(Data provided Opens)
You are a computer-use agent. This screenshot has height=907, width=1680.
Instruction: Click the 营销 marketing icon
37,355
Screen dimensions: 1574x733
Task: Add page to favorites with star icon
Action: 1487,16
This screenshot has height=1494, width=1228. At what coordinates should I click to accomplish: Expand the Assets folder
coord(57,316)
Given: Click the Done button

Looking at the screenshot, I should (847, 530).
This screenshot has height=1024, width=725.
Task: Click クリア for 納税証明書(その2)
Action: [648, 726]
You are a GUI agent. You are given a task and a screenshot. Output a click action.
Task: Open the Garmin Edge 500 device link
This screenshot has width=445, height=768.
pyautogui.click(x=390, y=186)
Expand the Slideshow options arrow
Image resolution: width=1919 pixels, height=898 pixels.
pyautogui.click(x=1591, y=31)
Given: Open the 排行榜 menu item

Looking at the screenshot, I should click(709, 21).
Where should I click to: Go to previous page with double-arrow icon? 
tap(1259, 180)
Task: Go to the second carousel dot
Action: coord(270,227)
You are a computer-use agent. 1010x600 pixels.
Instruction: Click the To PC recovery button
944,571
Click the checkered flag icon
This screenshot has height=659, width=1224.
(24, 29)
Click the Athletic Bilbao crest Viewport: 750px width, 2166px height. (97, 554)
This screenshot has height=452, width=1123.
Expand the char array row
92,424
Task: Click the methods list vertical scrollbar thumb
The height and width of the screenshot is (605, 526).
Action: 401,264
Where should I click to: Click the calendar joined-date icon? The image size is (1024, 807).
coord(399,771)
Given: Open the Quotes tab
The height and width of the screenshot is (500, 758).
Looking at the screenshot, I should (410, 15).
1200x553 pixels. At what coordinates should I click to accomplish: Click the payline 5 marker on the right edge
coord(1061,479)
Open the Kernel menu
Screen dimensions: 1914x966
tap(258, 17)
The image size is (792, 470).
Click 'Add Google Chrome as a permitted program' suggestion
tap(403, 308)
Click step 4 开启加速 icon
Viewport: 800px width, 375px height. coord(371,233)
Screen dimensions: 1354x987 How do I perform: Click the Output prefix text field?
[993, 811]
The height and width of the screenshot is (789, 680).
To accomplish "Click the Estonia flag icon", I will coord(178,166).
(Data provided Closes)
Copy the lines from the entries above in which the word "agent" appears.

You are a computer-use agent. This screenshot has height=907, width=1680.
You are a GUI agent. You are given a task and a screenshot. Output a click action.
You are a computer-use agent. 1010x600 pixels.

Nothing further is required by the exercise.